═══ Recorded data ═══

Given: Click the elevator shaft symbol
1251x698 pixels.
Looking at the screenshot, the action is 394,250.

═══
═══ Recorded data ═══

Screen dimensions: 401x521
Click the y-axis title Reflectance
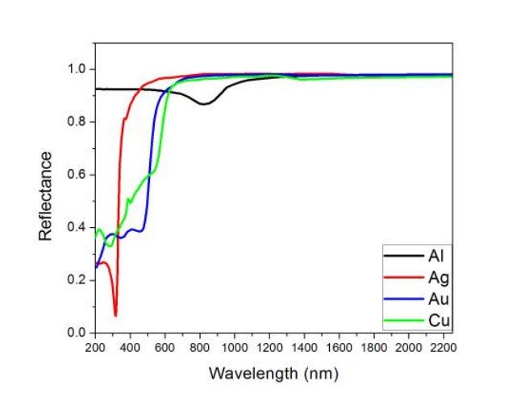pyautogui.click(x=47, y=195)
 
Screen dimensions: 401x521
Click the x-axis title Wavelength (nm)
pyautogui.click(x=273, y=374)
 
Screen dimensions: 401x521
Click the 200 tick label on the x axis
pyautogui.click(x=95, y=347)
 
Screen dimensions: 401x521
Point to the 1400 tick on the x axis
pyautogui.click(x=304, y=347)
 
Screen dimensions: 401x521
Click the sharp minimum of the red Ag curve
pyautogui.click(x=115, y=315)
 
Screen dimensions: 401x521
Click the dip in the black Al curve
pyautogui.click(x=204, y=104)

═══
═══ Recorded data ═══

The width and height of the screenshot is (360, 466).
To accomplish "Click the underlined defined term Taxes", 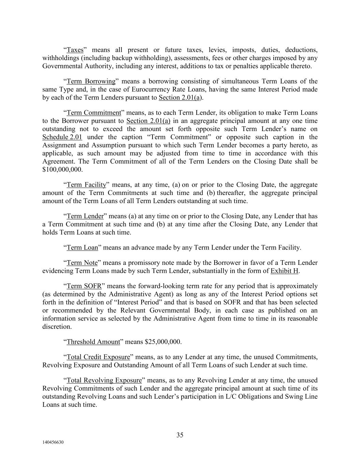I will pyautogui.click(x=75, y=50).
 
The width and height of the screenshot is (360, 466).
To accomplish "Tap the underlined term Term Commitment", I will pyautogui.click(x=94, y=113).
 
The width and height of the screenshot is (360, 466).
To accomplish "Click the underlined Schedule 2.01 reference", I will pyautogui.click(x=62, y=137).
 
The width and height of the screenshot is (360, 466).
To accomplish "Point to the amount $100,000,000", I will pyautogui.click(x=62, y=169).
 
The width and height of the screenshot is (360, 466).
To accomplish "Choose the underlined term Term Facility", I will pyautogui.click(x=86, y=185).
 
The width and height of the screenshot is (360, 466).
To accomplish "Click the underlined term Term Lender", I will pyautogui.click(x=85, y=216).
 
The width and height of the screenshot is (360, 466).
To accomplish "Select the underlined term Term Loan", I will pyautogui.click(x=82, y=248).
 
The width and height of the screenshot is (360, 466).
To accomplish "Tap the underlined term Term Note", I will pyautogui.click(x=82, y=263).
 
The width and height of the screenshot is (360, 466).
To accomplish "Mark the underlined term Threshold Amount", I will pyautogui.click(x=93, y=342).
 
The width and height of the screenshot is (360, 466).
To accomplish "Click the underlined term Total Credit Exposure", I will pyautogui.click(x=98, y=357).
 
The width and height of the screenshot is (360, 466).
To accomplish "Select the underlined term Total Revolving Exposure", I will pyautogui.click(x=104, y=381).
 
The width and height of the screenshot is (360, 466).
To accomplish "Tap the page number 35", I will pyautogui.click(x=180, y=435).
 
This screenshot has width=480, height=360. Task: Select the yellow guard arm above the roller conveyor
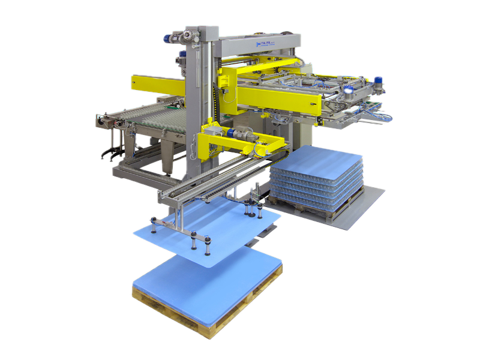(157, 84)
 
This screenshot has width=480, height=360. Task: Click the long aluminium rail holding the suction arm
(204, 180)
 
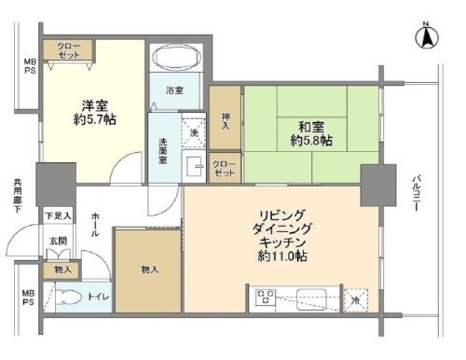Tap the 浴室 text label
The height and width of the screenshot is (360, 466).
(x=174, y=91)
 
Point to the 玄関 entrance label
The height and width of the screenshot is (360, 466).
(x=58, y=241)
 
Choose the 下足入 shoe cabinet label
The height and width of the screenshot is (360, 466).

═══

▸ Problem to work on: Reproduce word for word the stretch of the records above from the line containing "Given: Click the elevator shaft symbol" through the line containing "Looking at the", including both of those lines.

▸ Finished exercise:
Given: Click the elevator shaft symbol
1251x698 pixels.
Looking at the screenshot, the action is 394,250.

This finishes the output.